Mass Demonstrations for an Undivided Macedonia
Fomented by the USA and its Brussels helpers — helpers who may justly be called “quasi-governors” on the basis of their years of intervention in the domestic affairs of this sovereign state — the years-long political crisis in the Balkan Republic of Macedonia is reaching a climax, and may result at any time in violent confrontations. The fuse is lit.
Based on the results of snap elections in December, 2016, the foreign provocateurs want to pressure the president into creating a ruling coalition drawn from the ethnic Macedonian Social Democratic Party and all the ethnic Albanian parties. This would be a decisive step toward splitting the multi-ethnic land along linguistic boundaries.
For three weeks, on a daily basis, around 150,000 persons from all social classes and all ethnic groups, regardless of political preferences — excepting Albanians — have been demonstrating in all the larger cities and towns, for an undivided Republic of Macedonia. Peacefully, in contrast to the Soros network-instigated hooligan-like demonstrations of last year, from which the damage to public buildings may still be seen.

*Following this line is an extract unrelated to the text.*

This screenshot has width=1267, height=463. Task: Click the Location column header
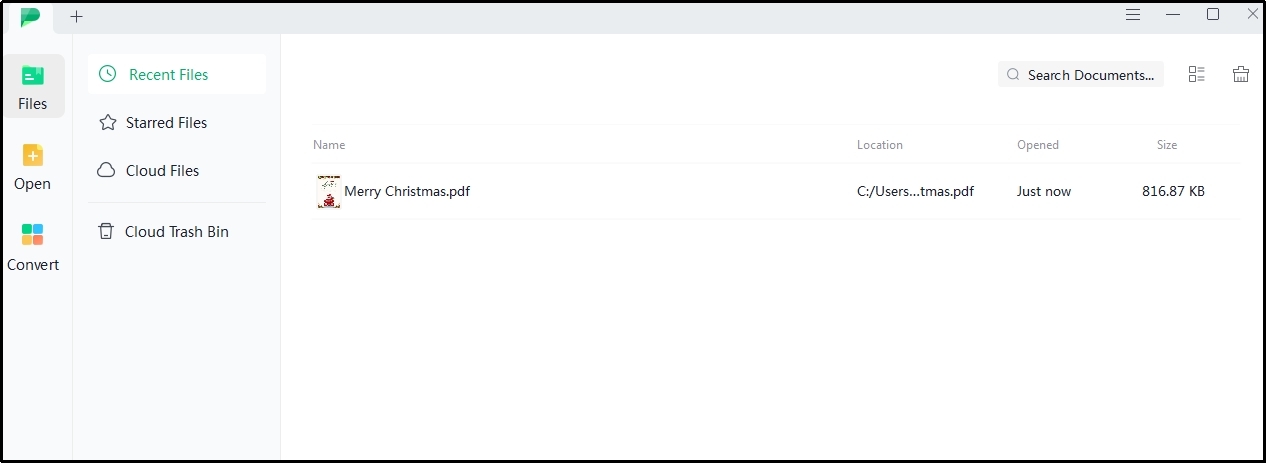coord(880,145)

Today alone, in the capitol city of Skopje, more than 50,000 persons were on the street. The initiatives emanating from a non-partisan committee of citizens, artists and intellectuals are ignored or distorted by the mainstream media.
2002 Potemkin Census
The roughly 2.2 million population of the small, landlocked state in the center of the Balkan Peninsula includes more than a half dozen ethnic groups, outside of the autochthons (54% ethnic Macedonians). The political landscape is laid out according to ethnic criteria.
The largest minority is the almost exclusively Muslim Albanians, whose clearly marked territory is in the northwest, along the borders of Albania and Kosovo. Over the centuries they have trickled in over the mountains from the Adriatic area. The greatest influx was after the Second World War, when many ethnic Albanians moved from Kosovo and southern Serbia to the more liberal Yugoslavian republic of Macedonia.

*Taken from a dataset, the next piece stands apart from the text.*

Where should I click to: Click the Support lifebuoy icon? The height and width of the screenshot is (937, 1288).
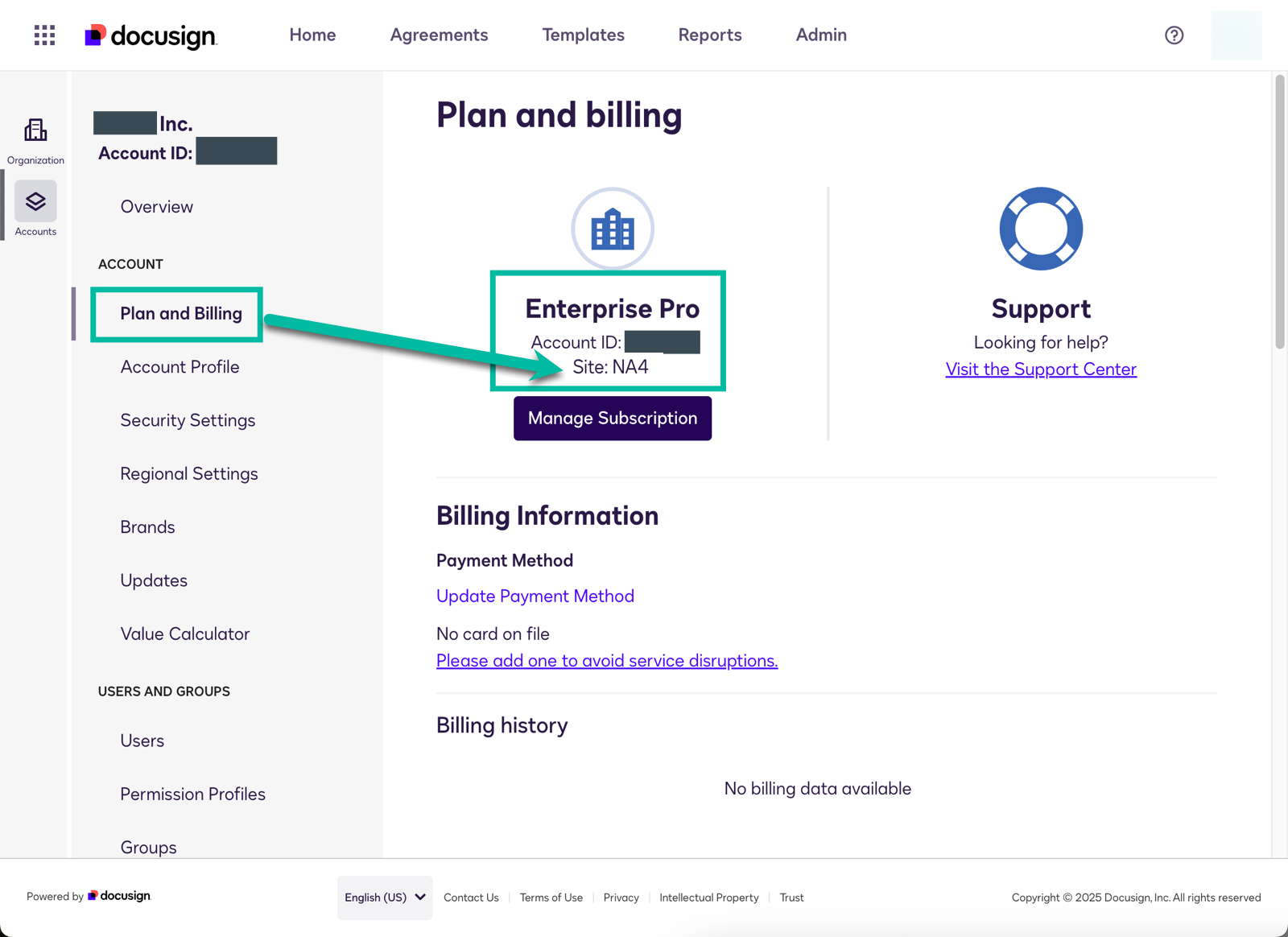tap(1040, 229)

Their present number is debatable. 25% is proposed, but the 2002 poll on which this is based was shadowed by irregularities. First, there was its “Potemkin” aspect — villages known to be abandoned were suddenly replete with life. Albanians came en masse over the Kosovo border, moved from village to village and played “resident population.” Furthermore, there was a long wait for the results of the census, which suggests “adjusted” numbers. Ethnic Albanian politicians (with the support of the quasi-governors) have successfully opposed a new census since 2012. Because a properly achieved result would reveal that the Albanian minority does not reach 20% of the entire population, and this would mean the loss of granted privileges. The number of Albanian speakers could hardly exceed more than 15-16%, as is seen through extrapolation from documents of the social insurance bureau and passport authority.
Albanian Chauvinism — Biblical Leavening in the Land[1]
In the sense of the Huntington thesis[2], Macedonia is a classic “fault-line country” between two cultures — the Christian-Macedonian and the Islamic-Albanian. The significance of religious factors may be seen in the fact that the few Albanians who are willing to integrate into the majority society are almost exclusively from the Catholic or atheist (former Communist) environments.
Practically all other members of the Albanian minority in Macedonia have a twofold lack of allegiance to the state, and live in parallel societies. They see both their ethnic and national identity as Albanian and are inclined toward one of the two “motherlands” — Albania or Kosovo.